Problems with CORS and JSON

Question

I habe a client written in Javascript (react) which runs on localhost:3000 Here I have a button that sends the credentials to my backend written in python and using flask. The endpoint is running on localhost:5000/login.

My frontend code looks like this:

loginToDatabase = async () => {
    console.log("login to database. user: " + this.state.user+" pw: "+this.state.password);     

    const response = await fetch("http://localhost:5000/login",{
        method: 'POST',
        body: {
            "user": this.state.user,
            "password": this.state.password
        }, 
        headers: {
            "Content-Type": "application/json"
        }
    });
    console.log("response: "+response)
};

My backend code looks like this:

@app.route("/login", methods=['POST'])
def login():

    jsonRequest = request.get_json()
    receivedUser = jsonRequest.get('user')
    receivedPassword = jsonRequest.get('password')

isConnected = opendatabase.openDatabase('localhost',receivedUser,receivedPassword)

if(isConnected == True):
    body = json.dumps({
        "connection":isConnected,
    })

    jsonResponse = Response(
        body,
        mimetype="application/json",
        headers={
            "Access-Control-Allow-Origin" : "*",
        }
    )
    return (jsonResponse)
else:
    body = isConnected

    jsonResponse = Response(
        body,
        headers={
            "Access-Control-Allow-Origin" : "*",
    )
    return (jsonResponse, 401)

Testing the API with Postman works as expected. However using the frontend I receive this error:

Access to fetch at 'http://localhost:5000/login' from origin 'http://localhost:3000' has been blocked by CORS policy: Response to preflight request doesn't pass access control check: No 'Access-Control-Allow-Origin' header is present on the requested resource. If an opaque response serves your needs, set the request's mode to 'no-cors' to fetch the resource with CORS disabled.

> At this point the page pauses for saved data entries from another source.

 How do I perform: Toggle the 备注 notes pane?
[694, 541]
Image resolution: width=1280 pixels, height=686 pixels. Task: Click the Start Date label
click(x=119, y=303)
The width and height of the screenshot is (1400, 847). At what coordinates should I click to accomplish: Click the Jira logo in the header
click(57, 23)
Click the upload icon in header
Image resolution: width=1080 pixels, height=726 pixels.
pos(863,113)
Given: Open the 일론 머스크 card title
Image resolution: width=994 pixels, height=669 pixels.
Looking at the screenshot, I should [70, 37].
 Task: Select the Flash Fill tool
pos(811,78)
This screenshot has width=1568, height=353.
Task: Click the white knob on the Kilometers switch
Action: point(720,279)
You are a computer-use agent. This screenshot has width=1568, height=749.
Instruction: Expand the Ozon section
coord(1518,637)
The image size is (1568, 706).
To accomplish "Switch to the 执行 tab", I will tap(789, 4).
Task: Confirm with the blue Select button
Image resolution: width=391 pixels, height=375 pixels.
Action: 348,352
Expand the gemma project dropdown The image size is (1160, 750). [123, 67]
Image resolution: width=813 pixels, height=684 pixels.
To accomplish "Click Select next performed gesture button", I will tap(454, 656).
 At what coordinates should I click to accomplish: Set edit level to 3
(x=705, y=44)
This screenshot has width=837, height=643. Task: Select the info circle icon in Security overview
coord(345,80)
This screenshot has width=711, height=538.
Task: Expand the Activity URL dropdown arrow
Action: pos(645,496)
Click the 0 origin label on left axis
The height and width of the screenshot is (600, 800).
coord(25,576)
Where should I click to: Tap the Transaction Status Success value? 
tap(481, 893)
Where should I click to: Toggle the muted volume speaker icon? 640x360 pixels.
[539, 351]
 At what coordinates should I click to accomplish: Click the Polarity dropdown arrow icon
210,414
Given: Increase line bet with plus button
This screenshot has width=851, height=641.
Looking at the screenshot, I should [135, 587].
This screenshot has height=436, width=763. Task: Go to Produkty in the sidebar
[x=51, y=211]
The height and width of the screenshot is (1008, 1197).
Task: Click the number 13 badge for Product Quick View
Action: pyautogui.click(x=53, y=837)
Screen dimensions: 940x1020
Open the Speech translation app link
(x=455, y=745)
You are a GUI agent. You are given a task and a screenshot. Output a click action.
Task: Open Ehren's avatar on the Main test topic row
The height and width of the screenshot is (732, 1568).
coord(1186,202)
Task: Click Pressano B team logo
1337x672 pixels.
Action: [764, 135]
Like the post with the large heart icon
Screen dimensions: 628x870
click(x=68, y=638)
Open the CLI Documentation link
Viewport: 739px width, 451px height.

After doing some research I figured out why this happens and that I need the header

"Access-Control-Allow-Origin" : "*"

which I included. But still could not make it work. I then read here https://developer.mozilla.org/de/docs/Web/HTTP/CORS that does not work with application/json.

The only allowed values for the Content-Type header are: application/x-www-form-urlencoded, multipart/form-data, text/plain

However I also read here Can't send a post request when the 'Content-Type' is set to 'application/json' that I can set a header

->header('Access-Control-Allow-Headers', 'Content-Type');

which I also tried like this:

if(isConnected == True):
    body = json.dumps({
        "connection":isConnected,
    })

    jsonResponse = Response(
        body,
        mimetype="application/json",
        headers={
            "Access-Control-Allow-Origin" : "*",
            "Access-Control-Allow-Headers": "Content-Type",

        }
    )
    return (jsonResponse)
else:
    body = isConnected

    jsonResponse = Response(
        body,
        headers={
            "Access-Control-Allow-Origin" : "*",
            "Access-Control-Allow-Headers": "Content-Type"
            }
    )
    return (jsonResponse, 401)

But that does also not work. There are also many more posts about this topic but so far I could not find a solution. I am also new to APIs and webdevelopment. And also I think my shown login process is far from perfect. It is really just about getting the REST call to work.

Is there a way to solve this and still using JSON? Surely I could use someting like text/plain but that would not be satisfying.

Also (maybe related) if I use text/plain in the frontend I don't receive the error, but in the backend I don't know how the receive the data send via POST. As you can see in the attached picture, I seem to get an empty object?

Where is my mistake and what is the best way to solve this issue with JSON?